### DOCUMENT PASSAGE ###

Edited by Ben Marcus
Anchor Books ($13)
by Laird Hunt
In his Aesthetic Theory, Theodor Adorno writes of those artists, "of the highest rank," for whom "the sharpest sense of reality was joined with estrangement from reality." Future trajectories of taste and circumstance will determine just how many highest rankers The Anchor Book of New American Short Stories ultimately proves to contain, but it is certainly the case that many of the 29 works that make up this excellent gathering of contemporary American short fiction seem to echo the substantive portion of Adorno's phrase.
Whether in George Saunders intriguing neo-realist/neo-fabulist hybrid, in which shabby beefcake, trailer park particularities and resurrected relatives do a kind of double-time tango, or in Mary Caponegro's characteristically probing and quietly unsettling investigation of a priest who assigns himself expanded duties, or in Aleksandar Hemon's hilarious and strangely haunting mock biography of an individual whose gastro-intestinal "winds" excite the commentary of personages as historically foregrounded as Tito and Stalin, the world of appearances gets held up, even kissed, but then either shoved away or squeezed so hard it coughs, groans, and breaks into rivulets of fascinating multi-colored sweat. Consider, for example, the opening of Gary Lutz's "People Shouldn't Have to Be the Ones to Tell You":
He had a couple of grown daughters, dissapointers, with regretted curiosities and the heavy venture of having once looked alive. One night it was only the older one who came by. It was photos she brought: somebody she claimed was more recent. He started approvingly through the sequence. A man with capped-over hair and a face drowned out by sunlight was seen from unintimate range in decorated settings out-of-doors. The coat he wore was always a dark-blue thing of medium hang. But in one shot you could make out the ragged line of a zipper, and in another a column of buttons, and in still another the buttons were no longer the knobby kind but toggles, and in yet another they were not even buttons, just snaps. Sometimes the coat had grown a drawstring.
What could have been dreary domestic minimalism is here torched or torqued into something fresh and strange; gentle neologism, unabashed alliteration, off-beat rhythms, repetition, and observational obsessiveness collide into delightfully un-realist surfaces. The opening of Dawn Raffel's "Up the Old Goat Road" offers related pleasures as it fuses the pastoral with the paratactic:
We are here on the peninsula, where pie is made from scratch and the goats are getting fatter on a nearby roof. It is an upwind roof. This is industry, my father says. Company, my sister says. This is not the dells. All the supper clubs are shut or tight. The falls are somewhere else we have not been. Overhead is where it's lusher, fresh—green above this hard-luck thumb. But the goats, my sister says, look overwarm. The water is our neighbor, and what washes up is sorry or worse.

###

● PROMPT 1: In the listing, take the lines between the one holding "Given: Tap the ₱20.68 Yield Guild Games price" and the one holding "Looking at the screenshot, I should 125,838.", inclusive, and write them out again with "Viewport" renamed to "Display area" and nothing else changed.

### RAW DATA ###

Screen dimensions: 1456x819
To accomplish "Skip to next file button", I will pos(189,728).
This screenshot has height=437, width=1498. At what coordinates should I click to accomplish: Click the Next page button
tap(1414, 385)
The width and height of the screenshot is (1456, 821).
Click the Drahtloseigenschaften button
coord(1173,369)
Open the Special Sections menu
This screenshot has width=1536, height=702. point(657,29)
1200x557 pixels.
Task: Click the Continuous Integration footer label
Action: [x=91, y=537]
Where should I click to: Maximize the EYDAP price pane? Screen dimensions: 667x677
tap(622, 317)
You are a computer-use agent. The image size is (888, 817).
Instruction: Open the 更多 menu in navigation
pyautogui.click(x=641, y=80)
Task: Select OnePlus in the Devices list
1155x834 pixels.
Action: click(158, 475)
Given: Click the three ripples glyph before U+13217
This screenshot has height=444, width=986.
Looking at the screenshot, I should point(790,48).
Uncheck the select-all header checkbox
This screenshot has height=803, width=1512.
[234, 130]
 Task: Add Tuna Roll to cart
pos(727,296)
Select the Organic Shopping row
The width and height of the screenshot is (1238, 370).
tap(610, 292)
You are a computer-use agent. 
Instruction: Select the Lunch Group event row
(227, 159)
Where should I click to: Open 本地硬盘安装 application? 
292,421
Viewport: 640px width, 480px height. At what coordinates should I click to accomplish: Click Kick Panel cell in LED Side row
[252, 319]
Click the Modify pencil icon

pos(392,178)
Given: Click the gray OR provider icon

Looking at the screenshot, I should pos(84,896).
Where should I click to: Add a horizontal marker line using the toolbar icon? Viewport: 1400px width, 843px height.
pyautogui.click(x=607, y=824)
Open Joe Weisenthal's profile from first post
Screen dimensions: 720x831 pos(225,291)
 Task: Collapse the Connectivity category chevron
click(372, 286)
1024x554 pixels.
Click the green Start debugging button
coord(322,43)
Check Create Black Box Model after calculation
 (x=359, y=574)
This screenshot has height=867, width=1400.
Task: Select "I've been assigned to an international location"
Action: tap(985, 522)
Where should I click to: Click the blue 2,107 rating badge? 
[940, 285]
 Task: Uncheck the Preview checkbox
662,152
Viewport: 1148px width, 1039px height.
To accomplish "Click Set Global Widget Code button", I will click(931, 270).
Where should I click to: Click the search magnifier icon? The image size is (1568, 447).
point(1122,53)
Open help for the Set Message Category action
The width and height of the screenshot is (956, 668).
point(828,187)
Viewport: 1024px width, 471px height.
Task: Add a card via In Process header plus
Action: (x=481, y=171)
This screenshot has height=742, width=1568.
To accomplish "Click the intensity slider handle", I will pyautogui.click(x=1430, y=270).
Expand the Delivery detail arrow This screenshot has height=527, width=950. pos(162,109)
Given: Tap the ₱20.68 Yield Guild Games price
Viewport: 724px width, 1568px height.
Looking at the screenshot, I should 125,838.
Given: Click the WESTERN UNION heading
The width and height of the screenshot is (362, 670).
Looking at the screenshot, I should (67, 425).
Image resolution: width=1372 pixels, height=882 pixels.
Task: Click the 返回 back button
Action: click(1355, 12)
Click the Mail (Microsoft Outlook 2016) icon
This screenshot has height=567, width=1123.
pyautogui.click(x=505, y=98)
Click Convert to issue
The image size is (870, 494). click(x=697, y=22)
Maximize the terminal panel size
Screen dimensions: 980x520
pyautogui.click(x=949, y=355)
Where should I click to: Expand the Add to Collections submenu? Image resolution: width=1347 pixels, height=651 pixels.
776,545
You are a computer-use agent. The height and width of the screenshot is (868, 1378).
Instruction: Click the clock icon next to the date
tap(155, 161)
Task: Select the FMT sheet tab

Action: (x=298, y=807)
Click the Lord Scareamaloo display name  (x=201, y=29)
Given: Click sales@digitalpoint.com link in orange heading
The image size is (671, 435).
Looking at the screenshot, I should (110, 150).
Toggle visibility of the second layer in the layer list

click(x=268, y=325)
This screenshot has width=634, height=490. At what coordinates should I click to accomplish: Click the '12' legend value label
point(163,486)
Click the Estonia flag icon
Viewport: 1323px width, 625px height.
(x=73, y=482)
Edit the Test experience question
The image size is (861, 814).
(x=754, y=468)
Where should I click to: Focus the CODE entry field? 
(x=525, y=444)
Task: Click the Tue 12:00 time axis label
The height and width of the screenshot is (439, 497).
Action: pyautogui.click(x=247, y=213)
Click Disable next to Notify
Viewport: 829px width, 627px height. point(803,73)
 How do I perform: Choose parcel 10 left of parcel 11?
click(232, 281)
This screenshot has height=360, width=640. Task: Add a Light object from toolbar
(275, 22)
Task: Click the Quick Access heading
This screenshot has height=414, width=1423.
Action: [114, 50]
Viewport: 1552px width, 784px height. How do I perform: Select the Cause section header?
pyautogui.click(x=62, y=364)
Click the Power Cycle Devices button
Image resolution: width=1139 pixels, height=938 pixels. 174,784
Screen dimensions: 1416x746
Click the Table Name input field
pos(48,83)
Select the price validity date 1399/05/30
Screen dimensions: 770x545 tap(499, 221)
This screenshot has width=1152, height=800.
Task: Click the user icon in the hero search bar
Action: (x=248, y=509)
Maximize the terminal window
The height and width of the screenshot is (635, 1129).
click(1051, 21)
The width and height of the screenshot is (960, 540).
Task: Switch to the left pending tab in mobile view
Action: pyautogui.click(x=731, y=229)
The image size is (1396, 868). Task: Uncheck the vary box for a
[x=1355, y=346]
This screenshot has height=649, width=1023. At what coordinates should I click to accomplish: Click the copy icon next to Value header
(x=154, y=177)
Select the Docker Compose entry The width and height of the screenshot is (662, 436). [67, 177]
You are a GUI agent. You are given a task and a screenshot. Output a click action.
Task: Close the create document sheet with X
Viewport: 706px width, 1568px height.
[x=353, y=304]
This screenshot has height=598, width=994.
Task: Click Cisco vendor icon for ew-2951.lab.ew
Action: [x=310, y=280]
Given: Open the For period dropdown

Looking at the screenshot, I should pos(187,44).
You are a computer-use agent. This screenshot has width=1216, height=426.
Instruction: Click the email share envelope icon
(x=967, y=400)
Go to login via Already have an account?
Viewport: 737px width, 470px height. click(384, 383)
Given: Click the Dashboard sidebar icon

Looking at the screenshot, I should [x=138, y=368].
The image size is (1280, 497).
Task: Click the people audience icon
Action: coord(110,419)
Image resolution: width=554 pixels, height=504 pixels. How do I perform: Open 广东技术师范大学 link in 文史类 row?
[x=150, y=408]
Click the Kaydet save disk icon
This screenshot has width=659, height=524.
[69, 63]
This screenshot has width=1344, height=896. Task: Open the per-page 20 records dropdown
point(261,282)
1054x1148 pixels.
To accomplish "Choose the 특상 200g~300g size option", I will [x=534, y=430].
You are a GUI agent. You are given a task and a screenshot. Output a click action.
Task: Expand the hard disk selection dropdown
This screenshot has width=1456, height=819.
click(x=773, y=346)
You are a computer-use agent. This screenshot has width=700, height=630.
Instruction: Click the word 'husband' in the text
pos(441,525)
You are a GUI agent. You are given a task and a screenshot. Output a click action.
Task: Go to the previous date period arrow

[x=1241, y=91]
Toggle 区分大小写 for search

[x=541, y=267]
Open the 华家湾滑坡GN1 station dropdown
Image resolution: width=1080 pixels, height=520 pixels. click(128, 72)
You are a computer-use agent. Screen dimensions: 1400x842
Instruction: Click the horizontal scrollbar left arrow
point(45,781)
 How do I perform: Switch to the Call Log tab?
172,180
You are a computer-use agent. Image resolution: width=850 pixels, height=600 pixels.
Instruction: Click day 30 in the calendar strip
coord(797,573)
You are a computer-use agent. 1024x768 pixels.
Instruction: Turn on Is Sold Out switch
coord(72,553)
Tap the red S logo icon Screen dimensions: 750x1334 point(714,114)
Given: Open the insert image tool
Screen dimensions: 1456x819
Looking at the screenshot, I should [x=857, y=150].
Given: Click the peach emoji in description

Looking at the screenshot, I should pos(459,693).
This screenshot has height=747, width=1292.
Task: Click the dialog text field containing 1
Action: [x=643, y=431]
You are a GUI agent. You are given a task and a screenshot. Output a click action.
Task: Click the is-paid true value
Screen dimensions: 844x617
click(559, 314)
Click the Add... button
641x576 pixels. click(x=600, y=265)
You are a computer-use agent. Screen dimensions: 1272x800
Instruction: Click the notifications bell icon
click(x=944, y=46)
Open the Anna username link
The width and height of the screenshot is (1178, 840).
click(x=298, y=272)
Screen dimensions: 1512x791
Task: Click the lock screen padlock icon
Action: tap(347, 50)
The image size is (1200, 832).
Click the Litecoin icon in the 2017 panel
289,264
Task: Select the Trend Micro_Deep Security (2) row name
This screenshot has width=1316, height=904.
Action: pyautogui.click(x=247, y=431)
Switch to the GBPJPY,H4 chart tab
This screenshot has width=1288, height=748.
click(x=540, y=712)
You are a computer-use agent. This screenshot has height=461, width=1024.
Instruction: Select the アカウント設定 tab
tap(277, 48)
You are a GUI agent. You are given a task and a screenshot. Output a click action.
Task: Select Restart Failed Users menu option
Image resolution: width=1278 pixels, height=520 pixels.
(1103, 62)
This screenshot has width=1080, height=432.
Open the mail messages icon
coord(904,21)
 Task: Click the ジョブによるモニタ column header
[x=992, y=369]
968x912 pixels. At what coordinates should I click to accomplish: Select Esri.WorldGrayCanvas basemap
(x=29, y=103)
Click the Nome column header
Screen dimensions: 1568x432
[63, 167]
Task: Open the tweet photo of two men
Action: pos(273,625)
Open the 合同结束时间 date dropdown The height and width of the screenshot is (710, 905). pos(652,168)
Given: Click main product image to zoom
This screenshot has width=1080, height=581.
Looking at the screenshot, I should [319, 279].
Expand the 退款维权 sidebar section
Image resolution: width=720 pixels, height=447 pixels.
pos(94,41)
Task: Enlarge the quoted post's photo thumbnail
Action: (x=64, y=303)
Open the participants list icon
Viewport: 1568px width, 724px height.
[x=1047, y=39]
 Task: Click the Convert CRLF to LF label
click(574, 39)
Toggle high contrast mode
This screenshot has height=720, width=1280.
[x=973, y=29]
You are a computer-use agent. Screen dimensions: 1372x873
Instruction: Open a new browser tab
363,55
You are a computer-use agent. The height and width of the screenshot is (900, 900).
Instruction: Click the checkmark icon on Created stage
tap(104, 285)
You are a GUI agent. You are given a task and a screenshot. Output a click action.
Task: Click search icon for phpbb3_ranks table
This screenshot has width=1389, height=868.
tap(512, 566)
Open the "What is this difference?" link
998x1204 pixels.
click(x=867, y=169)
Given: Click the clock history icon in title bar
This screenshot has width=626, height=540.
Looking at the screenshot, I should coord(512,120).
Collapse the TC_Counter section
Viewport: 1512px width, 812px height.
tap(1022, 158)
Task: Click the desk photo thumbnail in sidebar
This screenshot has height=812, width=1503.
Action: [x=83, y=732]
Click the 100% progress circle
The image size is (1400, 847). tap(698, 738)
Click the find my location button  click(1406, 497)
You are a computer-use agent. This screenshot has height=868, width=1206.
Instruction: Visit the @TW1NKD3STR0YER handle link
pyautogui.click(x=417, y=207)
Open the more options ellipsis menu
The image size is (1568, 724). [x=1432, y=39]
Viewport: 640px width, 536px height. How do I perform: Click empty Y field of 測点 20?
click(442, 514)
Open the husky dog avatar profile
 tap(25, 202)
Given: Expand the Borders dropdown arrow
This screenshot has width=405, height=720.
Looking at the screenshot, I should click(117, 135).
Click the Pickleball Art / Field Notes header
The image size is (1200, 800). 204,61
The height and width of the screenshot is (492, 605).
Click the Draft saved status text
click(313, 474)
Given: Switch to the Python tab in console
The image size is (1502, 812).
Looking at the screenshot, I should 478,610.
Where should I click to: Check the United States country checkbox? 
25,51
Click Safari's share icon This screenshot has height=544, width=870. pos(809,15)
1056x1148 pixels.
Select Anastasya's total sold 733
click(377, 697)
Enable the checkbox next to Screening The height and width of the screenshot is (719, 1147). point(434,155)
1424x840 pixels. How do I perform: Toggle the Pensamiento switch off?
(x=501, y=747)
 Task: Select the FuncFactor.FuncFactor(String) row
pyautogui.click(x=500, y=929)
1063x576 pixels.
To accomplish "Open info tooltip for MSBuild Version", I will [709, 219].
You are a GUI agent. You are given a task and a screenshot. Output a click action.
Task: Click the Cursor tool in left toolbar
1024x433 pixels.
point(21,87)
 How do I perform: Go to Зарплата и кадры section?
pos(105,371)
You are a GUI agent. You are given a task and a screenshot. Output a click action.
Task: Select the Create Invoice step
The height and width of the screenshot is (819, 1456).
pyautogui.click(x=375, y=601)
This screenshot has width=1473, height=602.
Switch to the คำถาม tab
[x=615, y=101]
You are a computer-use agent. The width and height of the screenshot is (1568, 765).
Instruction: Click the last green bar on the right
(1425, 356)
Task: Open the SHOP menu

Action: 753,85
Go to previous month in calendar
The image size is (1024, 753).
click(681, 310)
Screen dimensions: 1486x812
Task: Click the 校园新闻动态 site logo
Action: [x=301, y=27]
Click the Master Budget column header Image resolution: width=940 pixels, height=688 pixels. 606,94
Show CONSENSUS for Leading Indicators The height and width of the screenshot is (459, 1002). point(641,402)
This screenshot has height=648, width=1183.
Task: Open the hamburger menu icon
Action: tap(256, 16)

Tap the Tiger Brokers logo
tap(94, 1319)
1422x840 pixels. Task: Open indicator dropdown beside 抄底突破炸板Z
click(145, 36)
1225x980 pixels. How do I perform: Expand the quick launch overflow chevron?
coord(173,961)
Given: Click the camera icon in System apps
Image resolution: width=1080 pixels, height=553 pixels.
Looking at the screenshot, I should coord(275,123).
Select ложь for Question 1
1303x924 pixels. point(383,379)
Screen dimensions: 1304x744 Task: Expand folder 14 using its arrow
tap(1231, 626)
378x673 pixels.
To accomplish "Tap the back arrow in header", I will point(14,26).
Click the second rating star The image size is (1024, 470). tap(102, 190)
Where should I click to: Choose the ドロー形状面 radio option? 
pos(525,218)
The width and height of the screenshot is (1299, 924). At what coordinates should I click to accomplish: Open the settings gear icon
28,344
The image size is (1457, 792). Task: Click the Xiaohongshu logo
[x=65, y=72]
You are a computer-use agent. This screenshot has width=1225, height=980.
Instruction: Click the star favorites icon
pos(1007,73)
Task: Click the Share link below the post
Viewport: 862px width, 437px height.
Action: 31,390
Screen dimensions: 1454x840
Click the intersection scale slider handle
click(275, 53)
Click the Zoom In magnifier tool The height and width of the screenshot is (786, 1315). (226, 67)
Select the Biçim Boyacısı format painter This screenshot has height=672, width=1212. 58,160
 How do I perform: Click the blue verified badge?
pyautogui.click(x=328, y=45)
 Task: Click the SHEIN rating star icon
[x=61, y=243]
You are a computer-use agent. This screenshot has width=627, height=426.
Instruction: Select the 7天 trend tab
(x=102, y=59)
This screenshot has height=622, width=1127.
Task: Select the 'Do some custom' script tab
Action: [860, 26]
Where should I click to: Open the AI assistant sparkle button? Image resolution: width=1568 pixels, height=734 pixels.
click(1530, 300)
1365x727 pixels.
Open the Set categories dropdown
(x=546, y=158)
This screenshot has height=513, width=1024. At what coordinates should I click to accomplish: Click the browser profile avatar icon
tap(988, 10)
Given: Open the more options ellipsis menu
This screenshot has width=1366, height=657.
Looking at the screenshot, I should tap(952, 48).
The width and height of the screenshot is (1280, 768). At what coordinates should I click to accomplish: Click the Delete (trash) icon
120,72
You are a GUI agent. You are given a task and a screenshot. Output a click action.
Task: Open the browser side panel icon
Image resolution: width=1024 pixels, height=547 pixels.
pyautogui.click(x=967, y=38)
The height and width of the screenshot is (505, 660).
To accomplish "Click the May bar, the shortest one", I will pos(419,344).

###

● PROMPT 2: From the review of the short story anthology, pull out the passage between "Edited by Ben" and "of Adorno's phrase.", inclusive, copying it word for word.

● TASK OUTPUT 1:
Given: Tap the ₱20.68 Yield Guild Games price
Display area: 724px width, 1568px height.
Looking at the screenshot, I should 125,838.

● TASK OUTPUT 2:
Edited by Ben Marcus
Anchor Books ($13)
by Laird Hunt
In his Aesthetic Theory, Theodor Adorno writes of those artists, "of the highest rank," for whom "the sharpest sense of reality was joined with estrangement from reality." Future trajectories of taste and circumstance will determine just how many highest rankers The Anchor Book of New American Short Stories ultimately proves to contain, but it is certainly the case that many of the 29 works that make up this excellent gathering of contemporary American short fiction seem to echo the substantive portion of Adorno's phrase.